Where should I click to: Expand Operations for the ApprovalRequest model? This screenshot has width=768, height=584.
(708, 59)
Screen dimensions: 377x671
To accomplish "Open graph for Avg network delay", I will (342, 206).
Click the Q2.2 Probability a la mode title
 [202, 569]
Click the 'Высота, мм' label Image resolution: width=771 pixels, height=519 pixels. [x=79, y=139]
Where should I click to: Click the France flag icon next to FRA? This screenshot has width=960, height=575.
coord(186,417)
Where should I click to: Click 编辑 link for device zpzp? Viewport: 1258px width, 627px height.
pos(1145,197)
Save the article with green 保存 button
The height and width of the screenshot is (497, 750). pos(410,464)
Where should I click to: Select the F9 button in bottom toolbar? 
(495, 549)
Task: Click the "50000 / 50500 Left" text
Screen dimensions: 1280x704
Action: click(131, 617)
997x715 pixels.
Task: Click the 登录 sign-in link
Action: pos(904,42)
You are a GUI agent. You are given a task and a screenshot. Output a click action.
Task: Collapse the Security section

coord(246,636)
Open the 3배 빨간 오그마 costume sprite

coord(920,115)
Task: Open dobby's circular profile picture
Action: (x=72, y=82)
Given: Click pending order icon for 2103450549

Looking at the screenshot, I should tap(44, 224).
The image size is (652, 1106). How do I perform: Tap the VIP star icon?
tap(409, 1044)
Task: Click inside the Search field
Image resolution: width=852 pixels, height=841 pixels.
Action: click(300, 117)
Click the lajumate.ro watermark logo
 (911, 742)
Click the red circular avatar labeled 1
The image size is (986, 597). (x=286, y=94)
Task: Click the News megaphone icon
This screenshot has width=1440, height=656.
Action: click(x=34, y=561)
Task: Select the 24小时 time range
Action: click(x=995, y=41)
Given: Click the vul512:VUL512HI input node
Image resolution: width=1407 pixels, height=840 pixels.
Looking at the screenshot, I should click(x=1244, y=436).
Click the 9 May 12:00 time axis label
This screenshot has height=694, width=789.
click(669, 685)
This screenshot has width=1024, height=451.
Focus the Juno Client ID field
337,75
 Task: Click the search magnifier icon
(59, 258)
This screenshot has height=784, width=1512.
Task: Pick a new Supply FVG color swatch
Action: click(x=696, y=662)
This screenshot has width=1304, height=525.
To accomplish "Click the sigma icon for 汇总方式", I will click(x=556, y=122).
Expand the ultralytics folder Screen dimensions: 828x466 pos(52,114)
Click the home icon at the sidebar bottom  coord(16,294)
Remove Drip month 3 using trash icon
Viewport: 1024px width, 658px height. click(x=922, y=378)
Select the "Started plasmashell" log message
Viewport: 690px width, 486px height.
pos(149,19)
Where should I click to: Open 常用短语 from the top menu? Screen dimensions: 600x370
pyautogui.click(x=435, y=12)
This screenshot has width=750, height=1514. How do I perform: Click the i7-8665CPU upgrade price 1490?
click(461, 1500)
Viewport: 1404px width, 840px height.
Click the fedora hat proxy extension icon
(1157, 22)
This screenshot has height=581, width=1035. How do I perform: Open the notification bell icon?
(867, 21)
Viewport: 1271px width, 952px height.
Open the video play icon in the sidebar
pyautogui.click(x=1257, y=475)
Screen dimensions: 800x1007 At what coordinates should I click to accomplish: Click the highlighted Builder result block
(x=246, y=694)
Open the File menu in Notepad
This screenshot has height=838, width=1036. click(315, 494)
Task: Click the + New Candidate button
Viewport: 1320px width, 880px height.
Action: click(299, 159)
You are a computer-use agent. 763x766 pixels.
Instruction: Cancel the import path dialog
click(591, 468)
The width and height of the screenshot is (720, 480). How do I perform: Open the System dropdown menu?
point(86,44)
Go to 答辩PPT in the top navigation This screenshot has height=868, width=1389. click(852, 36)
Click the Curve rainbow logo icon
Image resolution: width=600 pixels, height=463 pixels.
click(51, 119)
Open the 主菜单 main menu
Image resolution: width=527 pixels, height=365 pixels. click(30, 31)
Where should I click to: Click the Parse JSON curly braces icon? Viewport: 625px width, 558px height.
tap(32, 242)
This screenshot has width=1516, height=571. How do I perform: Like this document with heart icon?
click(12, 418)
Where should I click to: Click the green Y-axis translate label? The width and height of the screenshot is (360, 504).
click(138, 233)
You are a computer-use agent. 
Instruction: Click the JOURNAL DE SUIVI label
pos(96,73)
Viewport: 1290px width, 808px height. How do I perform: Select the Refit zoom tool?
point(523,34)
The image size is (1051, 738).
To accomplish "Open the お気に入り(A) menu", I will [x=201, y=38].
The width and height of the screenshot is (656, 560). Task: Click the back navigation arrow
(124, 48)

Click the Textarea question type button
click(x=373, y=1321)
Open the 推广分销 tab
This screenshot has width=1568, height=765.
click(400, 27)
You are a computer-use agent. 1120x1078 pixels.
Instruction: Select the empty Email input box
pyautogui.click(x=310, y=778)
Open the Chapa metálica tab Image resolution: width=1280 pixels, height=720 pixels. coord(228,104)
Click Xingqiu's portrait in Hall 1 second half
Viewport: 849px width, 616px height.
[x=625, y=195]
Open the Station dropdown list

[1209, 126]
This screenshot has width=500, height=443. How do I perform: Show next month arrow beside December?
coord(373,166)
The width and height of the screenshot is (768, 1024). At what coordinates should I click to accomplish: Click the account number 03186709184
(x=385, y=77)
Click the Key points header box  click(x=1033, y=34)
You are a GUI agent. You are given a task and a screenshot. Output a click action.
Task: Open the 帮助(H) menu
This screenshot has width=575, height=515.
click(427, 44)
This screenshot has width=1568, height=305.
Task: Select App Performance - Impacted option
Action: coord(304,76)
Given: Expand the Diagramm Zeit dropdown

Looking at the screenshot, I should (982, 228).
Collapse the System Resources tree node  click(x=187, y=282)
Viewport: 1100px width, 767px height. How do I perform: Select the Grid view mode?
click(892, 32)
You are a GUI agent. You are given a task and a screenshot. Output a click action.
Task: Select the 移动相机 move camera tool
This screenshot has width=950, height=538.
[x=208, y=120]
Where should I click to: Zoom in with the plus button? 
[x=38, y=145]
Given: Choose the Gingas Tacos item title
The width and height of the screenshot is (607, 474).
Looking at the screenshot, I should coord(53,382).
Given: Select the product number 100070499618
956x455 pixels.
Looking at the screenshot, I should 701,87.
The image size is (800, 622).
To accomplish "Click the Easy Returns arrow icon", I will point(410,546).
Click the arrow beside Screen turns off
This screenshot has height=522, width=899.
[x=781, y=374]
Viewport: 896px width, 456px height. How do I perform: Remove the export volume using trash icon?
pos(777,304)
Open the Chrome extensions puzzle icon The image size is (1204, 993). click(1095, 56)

AIM OF THE EXERCISE:
Retyping every entry exactly is the whole of the task.

ANSWER:
Where should I click to: Expand Operations for the ApprovalRequest model? This screenshot has width=768, height=584.
(708, 59)
Screen dimensions: 377x671
To accomplish "Open graph for Avg network delay", I will (342, 206).
Click the Q2.2 Probability a la mode title
 [202, 569]
Click the 'Высота, мм' label Image resolution: width=771 pixels, height=519 pixels. [x=79, y=139]
Where should I click to: Click the France flag icon next to FRA? This screenshot has width=960, height=575.
coord(186,417)
Where should I click to: Click 编辑 link for device zpzp? Viewport: 1258px width, 627px height.
pos(1145,197)
Save the article with green 保存 button
The height and width of the screenshot is (497, 750). pos(410,464)
Where should I click to: Select the F9 button in bottom toolbar? 
(495, 549)
Task: Click the "50000 / 50500 Left" text
Screen dimensions: 1280x704
Action: click(131, 617)
997x715 pixels.
Task: Click the 登录 sign-in link
Action: pos(904,42)
You are a GUI agent. You are given a task and a screenshot. Output a click action.
Task: Collapse the Security section

coord(246,636)
Open the 3배 빨간 오그마 costume sprite

coord(920,115)
Task: Open dobby's circular profile picture
Action: (x=72, y=82)
Given: Click pending order icon for 2103450549

Looking at the screenshot, I should tap(44, 224).
The image size is (652, 1106). How do I perform: Tap the VIP star icon?
tap(409, 1044)
Task: Click inside the Search field
Image resolution: width=852 pixels, height=841 pixels.
Action: click(300, 117)
Click the lajumate.ro watermark logo
 (911, 742)
Click the red circular avatar labeled 1
The image size is (986, 597). (x=286, y=94)
Task: Click the News megaphone icon
This screenshot has width=1440, height=656.
Action: click(x=34, y=561)
Task: Select the 24小时 time range
Action: click(x=995, y=41)
Given: Click the vul512:VUL512HI input node
Image resolution: width=1407 pixels, height=840 pixels.
Looking at the screenshot, I should click(x=1244, y=436).
Click the 9 May 12:00 time axis label
This screenshot has height=694, width=789.
click(669, 685)
This screenshot has width=1024, height=451.
Focus the Juno Client ID field
337,75
 Task: Click the search magnifier icon
(59, 258)
This screenshot has height=784, width=1512.
Task: Pick a new Supply FVG color swatch
Action: click(x=696, y=662)
This screenshot has width=1304, height=525.
To accomplish "Click the sigma icon for 汇总方式", I will click(x=556, y=122).
Expand the ultralytics folder Screen dimensions: 828x466 pos(52,114)
Click the home icon at the sidebar bottom  coord(16,294)
Remove Drip month 3 using trash icon
Viewport: 1024px width, 658px height. click(x=922, y=378)
Select the "Started plasmashell" log message
Viewport: 690px width, 486px height.
pos(149,19)
Where should I click to: Open 常用短语 from the top menu? Screen dimensions: 600x370
pyautogui.click(x=435, y=12)
This screenshot has width=750, height=1514. How do I perform: Click the i7-8665CPU upgrade price 1490?
click(461, 1500)
Viewport: 1404px width, 840px height.
Click the fedora hat proxy extension icon
(1157, 22)
This screenshot has height=581, width=1035. How do I perform: Open the notification bell icon?
(867, 21)
Viewport: 1271px width, 952px height.
Open the video play icon in the sidebar
pyautogui.click(x=1257, y=475)
Screen dimensions: 800x1007 At what coordinates should I click to accomplish: Click the highlighted Builder result block
(x=246, y=694)
Open the File menu in Notepad
This screenshot has height=838, width=1036. click(315, 494)
Task: Click the + New Candidate button
Viewport: 1320px width, 880px height.
Action: click(299, 159)
You are a computer-use agent. 763x766 pixels.
Instruction: Cancel the import path dialog
click(591, 468)
The width and height of the screenshot is (720, 480). How do I perform: Open the System dropdown menu?
point(86,44)
Go to 答辩PPT in the top navigation This screenshot has height=868, width=1389. click(852, 36)
Click the Curve rainbow logo icon
Image resolution: width=600 pixels, height=463 pixels.
click(51, 119)
Open the 主菜单 main menu
Image resolution: width=527 pixels, height=365 pixels. click(30, 31)
Where should I click to: Click the Parse JSON curly braces icon? Viewport: 625px width, 558px height.
tap(32, 242)
This screenshot has width=1516, height=571. How do I perform: Like this document with heart icon?
click(12, 418)
Where should I click to: Click the green Y-axis translate label? The width and height of the screenshot is (360, 504).
click(138, 233)
You are a computer-use agent. 
Instruction: Click the JOURNAL DE SUIVI label
pos(96,73)
Viewport: 1290px width, 808px height. How do I perform: Select the Refit zoom tool?
point(523,34)
The image size is (1051, 738).
To accomplish "Open the お気に入り(A) menu", I will [x=201, y=38].
The width and height of the screenshot is (656, 560). Task: Click the back navigation arrow
(124, 48)

Click the Textarea question type button
click(x=373, y=1321)
Open the 推广分销 tab
This screenshot has width=1568, height=765.
click(400, 27)
You are a computer-use agent. 1120x1078 pixels.
Instruction: Select the empty Email input box
pyautogui.click(x=310, y=778)
Open the Chapa metálica tab Image resolution: width=1280 pixels, height=720 pixels. coord(228,104)
Click Xingqiu's portrait in Hall 1 second half
Viewport: 849px width, 616px height.
[x=625, y=195]
Open the Station dropdown list

[1209, 126]
This screenshot has width=500, height=443. How do I perform: Show next month arrow beside December?
coord(373,166)
The width and height of the screenshot is (768, 1024). At what coordinates should I click to accomplish: Click the account number 03186709184
(x=385, y=77)
Click the Key points header box  click(x=1033, y=34)
You are a GUI agent. You are given a task and a screenshot. Output a click action.
Task: Open the 帮助(H) menu
This screenshot has width=575, height=515.
click(427, 44)
This screenshot has width=1568, height=305.
Task: Select App Performance - Impacted option
Action: coord(304,76)
Given: Expand the Diagramm Zeit dropdown

Looking at the screenshot, I should (982, 228).
Collapse the System Resources tree node  click(x=187, y=282)
Viewport: 1100px width, 767px height. How do I perform: Select the Grid view mode?
click(892, 32)
You are a GUI agent. You are given a task and a screenshot. Output a click action.
Task: Select the 移动相机 move camera tool
This screenshot has width=950, height=538.
[x=208, y=120]
Where should I click to: Zoom in with the plus button? 
[x=38, y=145]
Given: Choose the Gingas Tacos item title
The width and height of the screenshot is (607, 474).
Looking at the screenshot, I should coord(53,382).
Given: Select the product number 100070499618
956x455 pixels.
Looking at the screenshot, I should 701,87.
The image size is (800, 622).
To accomplish "Click the Easy Returns arrow icon", I will point(410,546).
Click the arrow beside Screen turns off
This screenshot has height=522, width=899.
[x=781, y=374]
Viewport: 896px width, 456px height. How do I perform: Remove the export volume using trash icon?
pos(777,304)
Open the Chrome extensions puzzle icon The image size is (1204, 993). click(1095, 56)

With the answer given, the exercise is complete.